This week artist Amanda Westley generously shared with me what NAIDOC week represents to her and her community. Amanda is from Victor Harbor, in South Australia, and has a deep connection with country, especially water. Her people are the Ngarrindjeri people, who are the traditional custodians of the lower Murray River, Coorong and western Fleurieu Peninsula.


As a child, Amanda was inspired by her mother’s extensive research about their family, and this ignited Amanda’s passion for aboriginal art, “I think my earliest memory of me painting was when I was eleven years old and I haven’t stopped painting since. It connects me to my culture and to my ancestors,” she says.

Amanda’s deep connection with country and water inspires her to paint with a variation of blues and other water colours and naturally her totems, the pelican and whale, are both deeply connected to water too.

“Ngarrindjeri nation is surrounded by water as well, so I paint with a lot of blues and other water colours. I paint a lot of country because of my strong connection. I don’t really paint about our creation stories or totems, it’s mostly how I view Ngarrindjeri country.”

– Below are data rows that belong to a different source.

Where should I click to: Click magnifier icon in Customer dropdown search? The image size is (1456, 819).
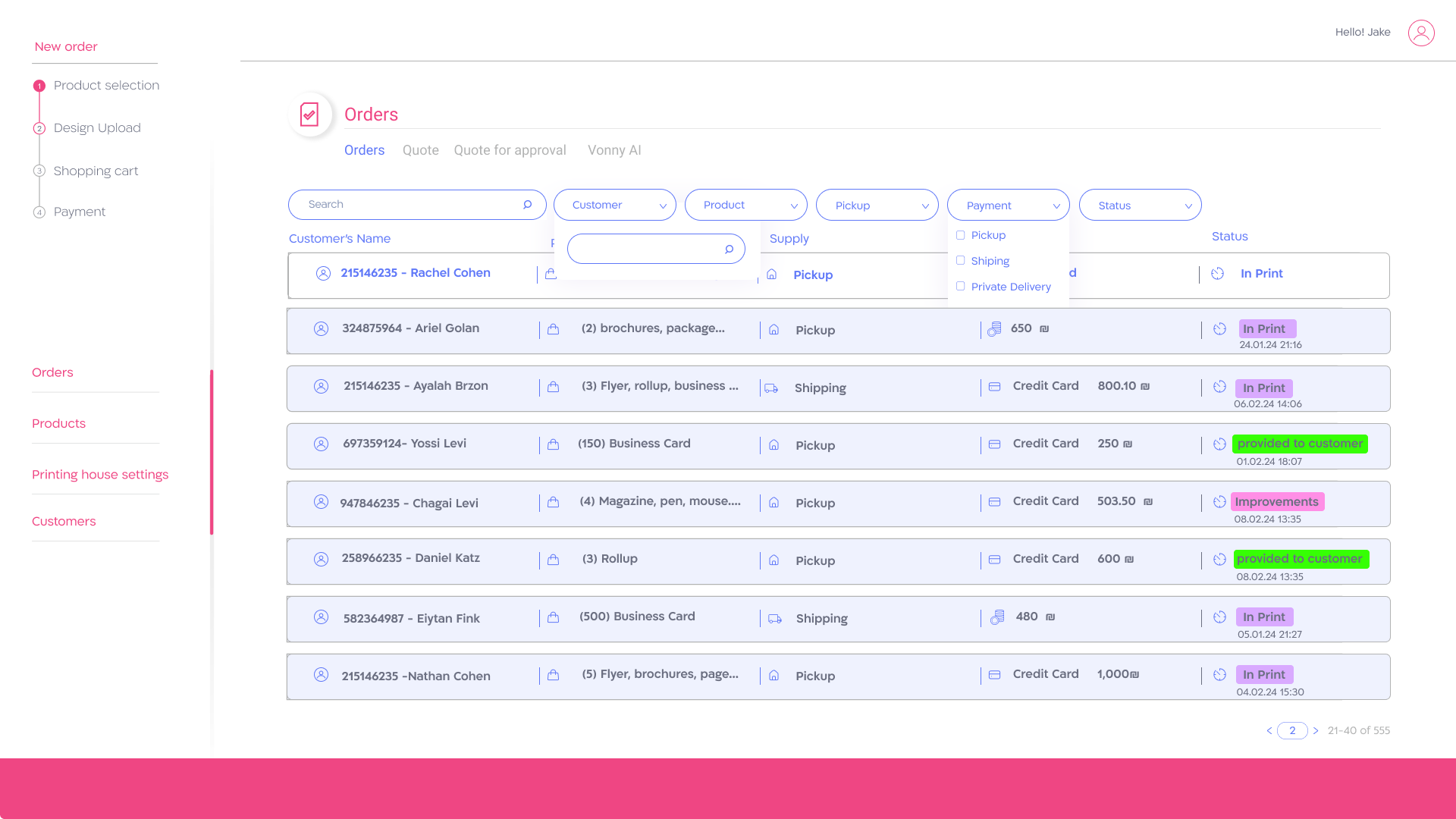tap(729, 249)
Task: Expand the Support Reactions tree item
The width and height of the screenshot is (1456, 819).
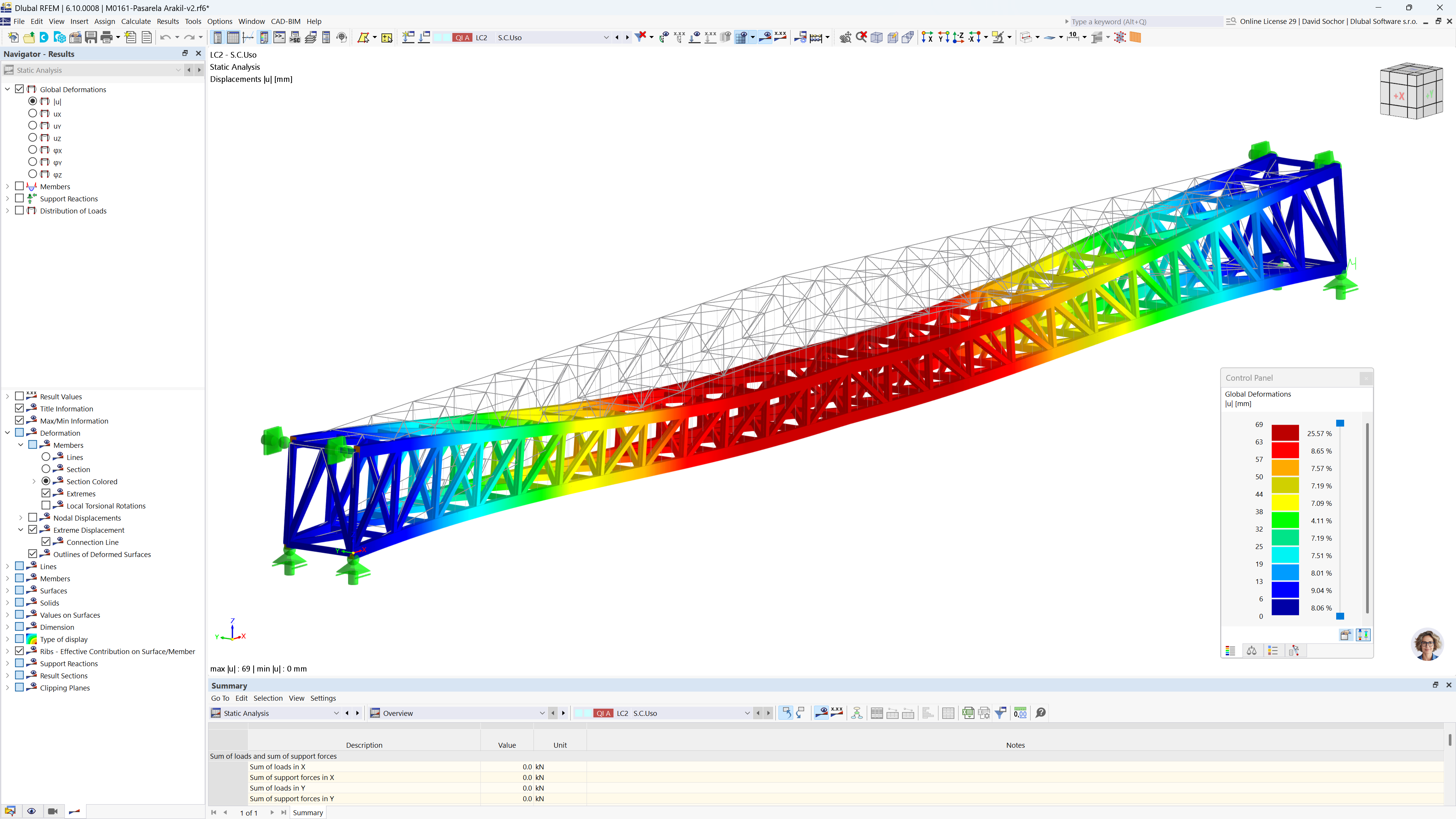Action: tap(7, 198)
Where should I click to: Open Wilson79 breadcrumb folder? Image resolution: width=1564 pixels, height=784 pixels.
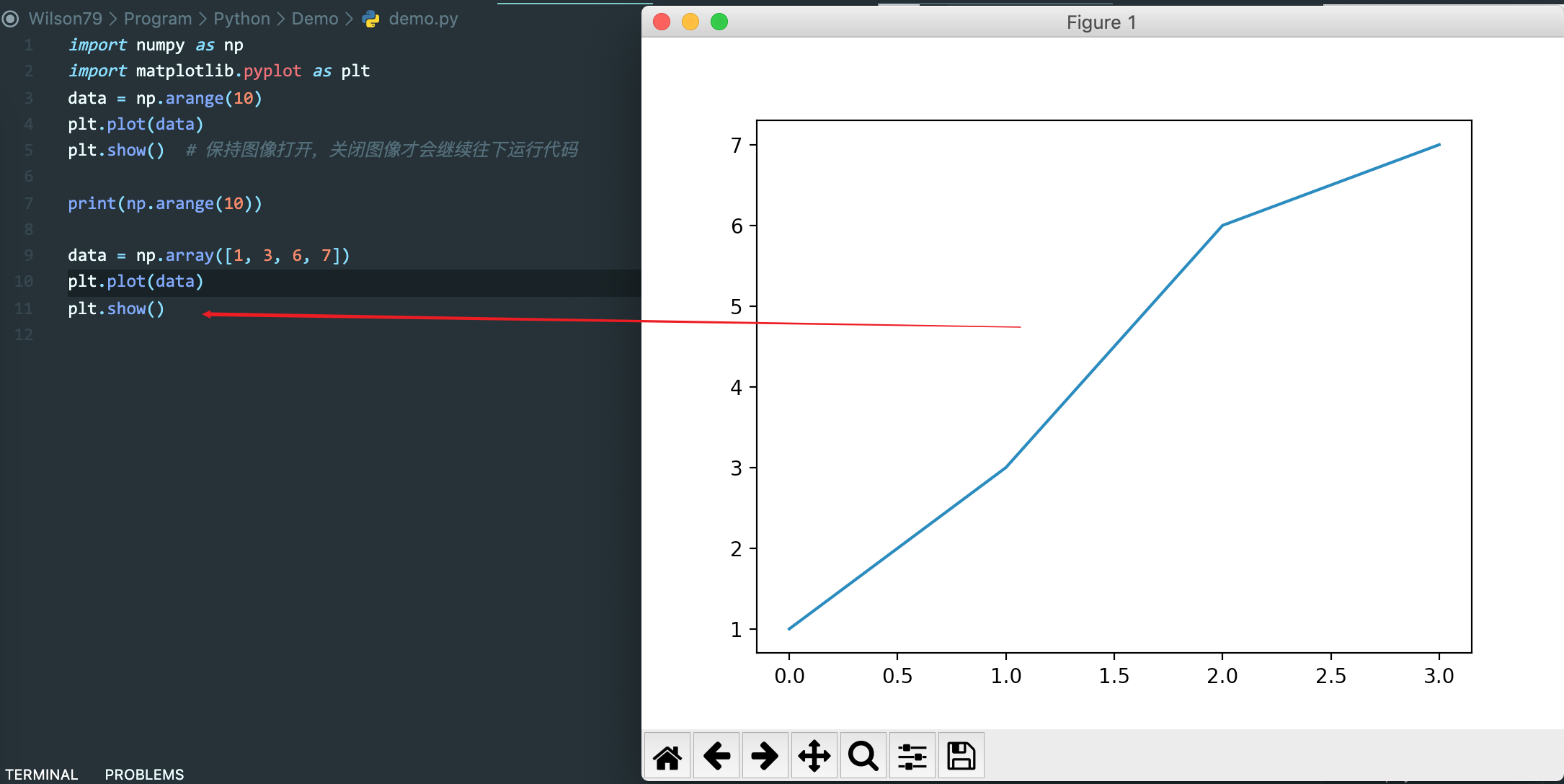[66, 19]

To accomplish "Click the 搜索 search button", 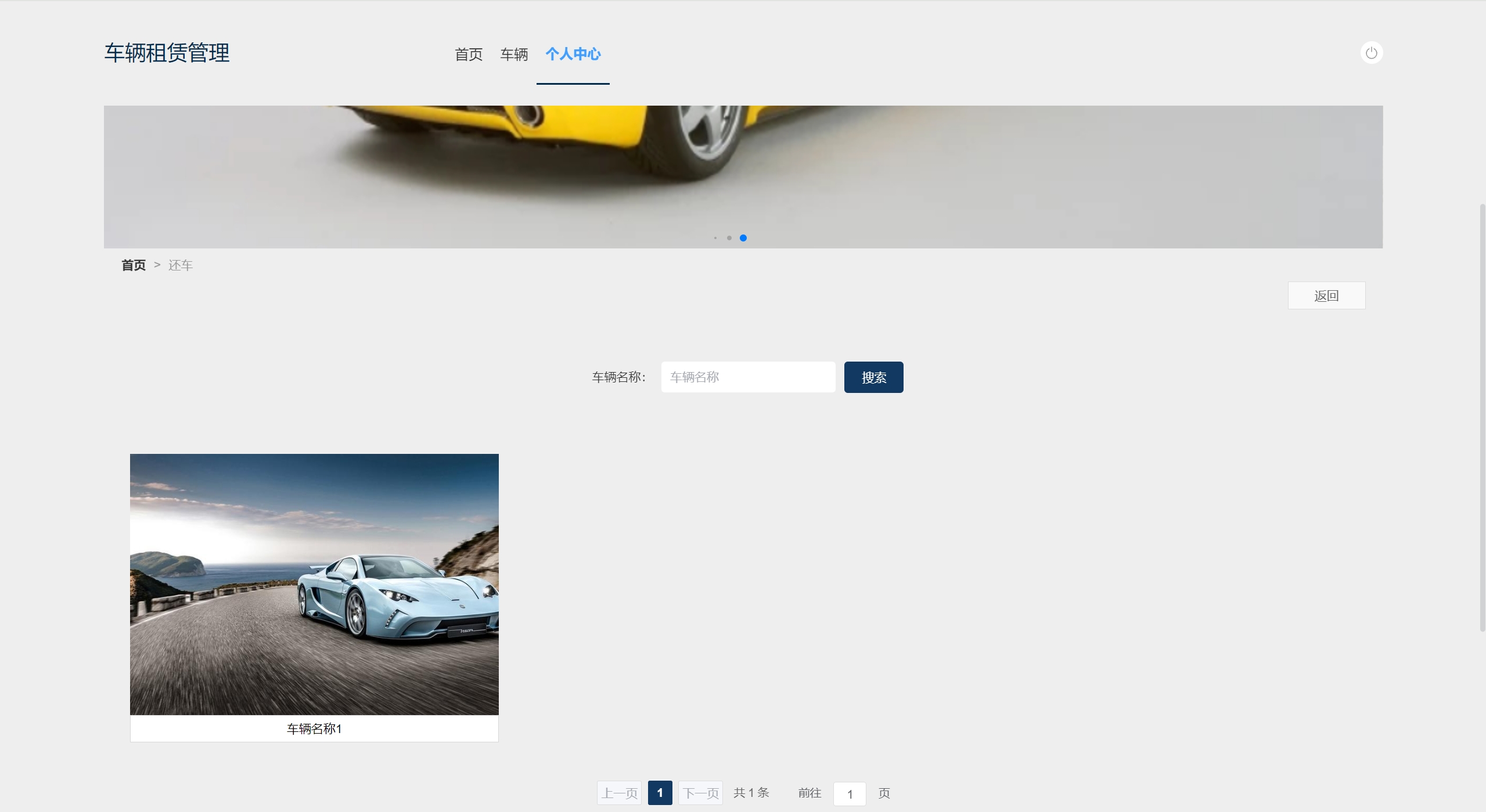I will tap(873, 377).

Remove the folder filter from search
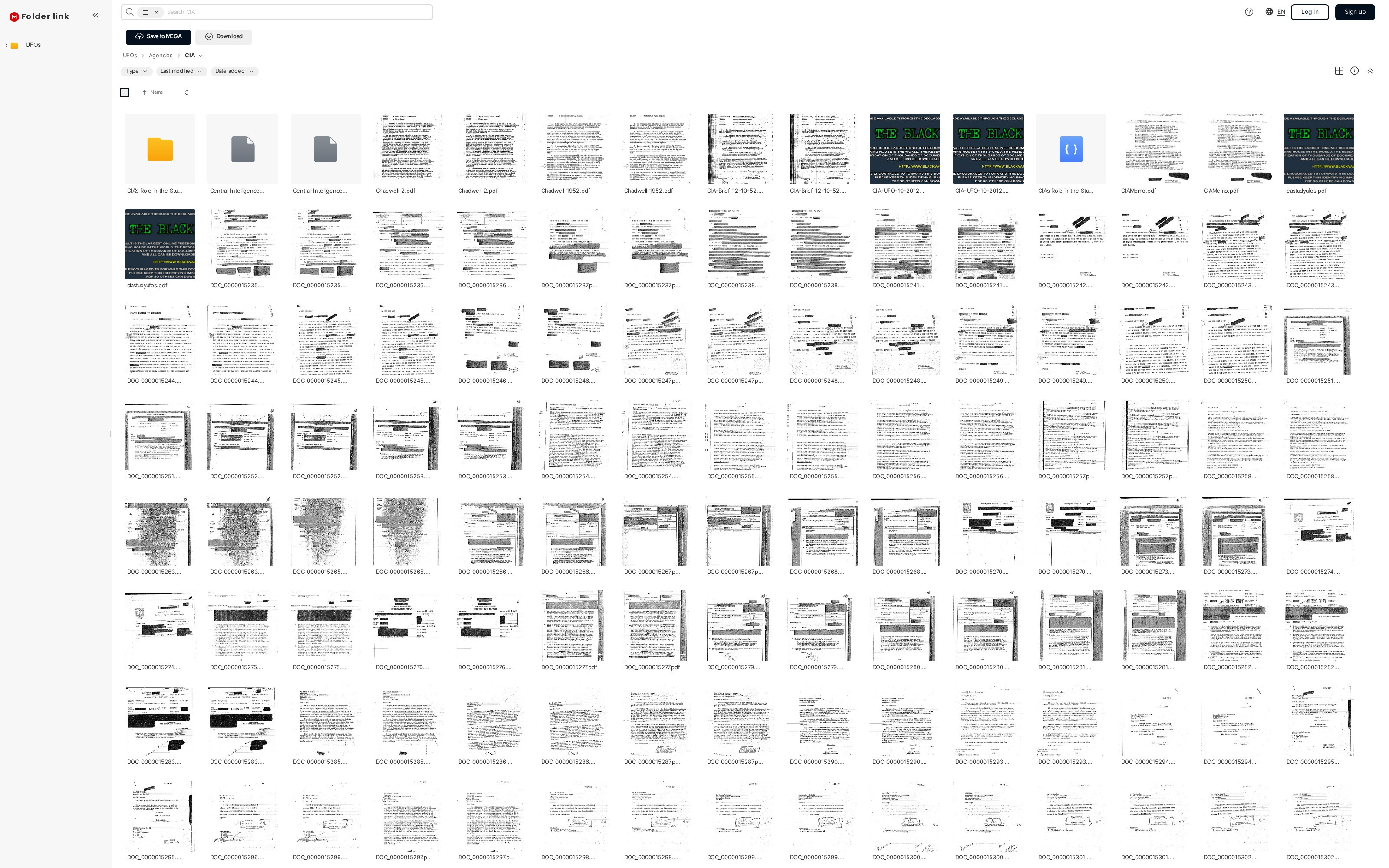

For NAIDOC week Amanda will be celebrating on Ngarrindjeri Ruwi (country) with family and friends at the Goolwa NAIDOC celebrations as she does every year.

“NAIDOC is one of my favourite times of the year. It celebrates all Aboriginal and Torres Strait Islander cultures and each year there is a different theme that reflects important issues.”


Amanda’s art is fast becoming very well known in Australia, from South Australia to as far as Western Australia. Her art has been printed on clothing and football teams have asked her to collaborate with them to produce guernsey’s for their indigenous football rounds. However, Amanda says her favourite achievement with her art so far is the opportunity it enables for her to be able to give back to her culture. She has dedicated sale profits from artistic collaborations to a local school which has provided local Nunga students with swimming lessons, school uniforms and more.

In addition to her art and community work, Amanda has just completed her certificate three in Endangered Aboriginal Language and she aspires to write a book one day.

Amanda’s passion to give back to her culture and community is evident. She’s always focused on finding ways to give back to her community and believes education is key to moving forward. Amanda encourages people to engage with NAIDOC week to learn more about the country we live on and to participate in NAIDOC celebrations happening locally in our towns and communities.  

“My culture is your culture and it’s an amazing culture with so much to offer. Come and listen to our stories and watch our dances and hear our songs. You will be so glad you did!”